There is a place where the eagle he has not forgotten, its species, is free. That's a nearby outing for the children, the family, owed by this father who too often is absent; in his wilderness.

 

The Black Eagle,
Aquila
verreauxii
, has been breeding at this cliff above a waterfall since 1940. These highly territorial birds, with a weight of approximately five kilogrammes and a wingspan of up to 2.3 metres are one of Africa 's largest and most majestic eagles. The Black Eagle pair in the Roodekrans territory can be seen all year round. They spend their days hunting, soaring, displaying, or perching on their favourite roosting spots, where they rest and preen. They live on the Rock Hyrax, hares, and guinea fowl. The breeding cycle commences in March/April, when one of the two nesting sites will be used in a specific breeding year. Sticks are placed to form a nest cup that will be completed with leafy twigs. This creates a soft lining in the cup prior to egg laying which normally occurs in May. The male performs spectacular courtship displays during the refurbishment. The pair mate for life and take a new mate only if one should die.

Paul read out from a leaflet picked up at the entrance to the park space, half botanical garden for indigenous African species, half wildlife protection habitat. The two small children neither listen nor understand, the information is for himself, Lyndsay and Benni, Nicholas and Klara are simply excited at the beginning of any excursion. Do they know what an eagle is? You're going to see a ve-ery big bird. Lyndsay attempted to make the excitement specific but the focus of the two for whom the world of nature is new was wide and low, there were gaudy butterflies to chase and Nickie spied a caterpillar articulated like the coaches of a toy train. Paul carefully lifted it from a leaf, opened the boy's hand and placed it gently in the palm, to protests from Berenice. But he addressed Benni, the boy's mother. He mustn't be taught to be afraid of everything that isn't human or domesticated. And if it happened to be a scorpion? That's part of the knowledge: learning to recognise what's harmful and what's not.

Life-skills – that's the term she would understand. And he doesn't expect – or want – anyone to understand that what he's been able to say simply, without his kind of jargon is – simply – the principle of what he does, it's called ecology.
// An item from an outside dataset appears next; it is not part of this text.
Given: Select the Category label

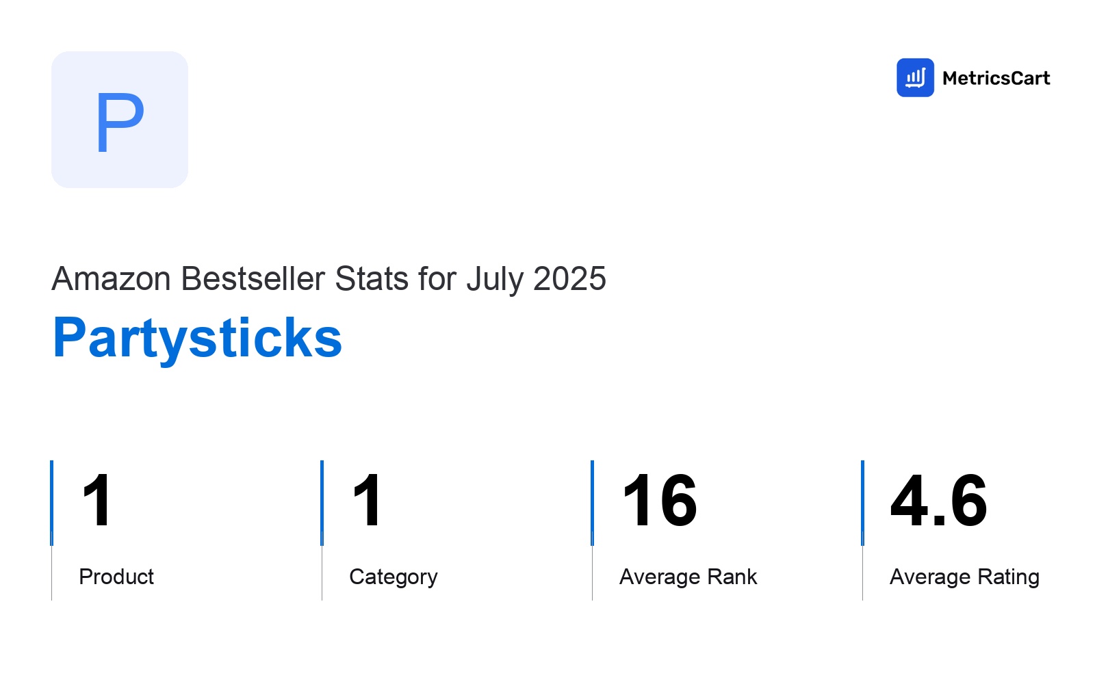Looking at the screenshot, I should point(394,577).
Lyndsay turns out to know more about the strange sculptural plants than he. It used to be said of such growths that they're like something from the moon, but now it's known there is no growth on the moon, there's no comparison with nothingness. She is able to name substitutes for leaves like buttocks; an elephantine lump of grey as a desert species from Namibia which stores water in its bulk for nourishment during the long dry years. In the period when Namibian independence was being negotiated she had been there as part of a legal team and Sam Nujoma himself had arranged for her to be taken into the desert – not that Paul or his wife would know or is likely to remember who the first president of the country's sovereignty was.

From every experience, professional or otherwise, there's always some aspect detached from the whole. The negotiating process subsumed by the history-that-is-memory; the identity of some weird growth is there, available, named.
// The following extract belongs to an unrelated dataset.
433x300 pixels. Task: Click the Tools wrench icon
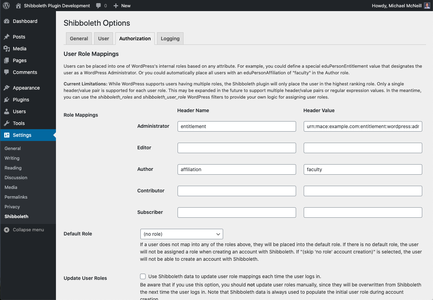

While the family outing straggles along the paths to the waterfall you can hear but not see: in the susurration,
I thought you were going to tell me you were leaving
.

(The children chasing about each other or the butterflies butt against adult thighs as if these were tree trunks.)
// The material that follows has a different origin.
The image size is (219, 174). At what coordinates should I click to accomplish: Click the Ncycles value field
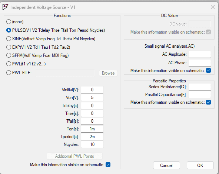click(x=92, y=144)
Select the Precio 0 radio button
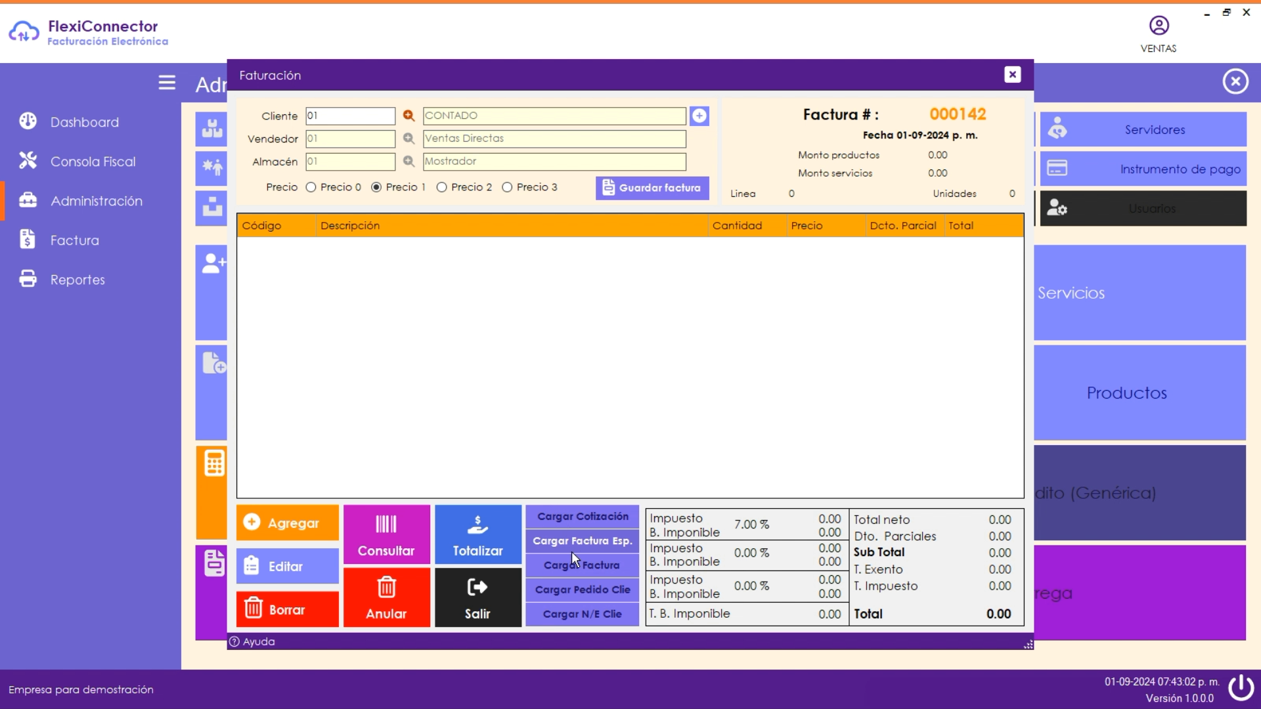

That's all that comes out of that state of existence, and why not; so definitive as it was at the time. And it did not happen, the leaving. Mate for life. The affair is over. Case closed; it has not been reopened for long years. And now quite differently – no, come on, admit it – the same, has been reopened. I am sixty-five I never imagined this could happen it's happened to Hilde and me. The child chosen as black, defiled, infected, nameless – something else that has happened. One of the states of existence. Paul is taking up each child in turn to be swung round him as he walks; the son has come out of quarantine and seems to be in possession of a new state.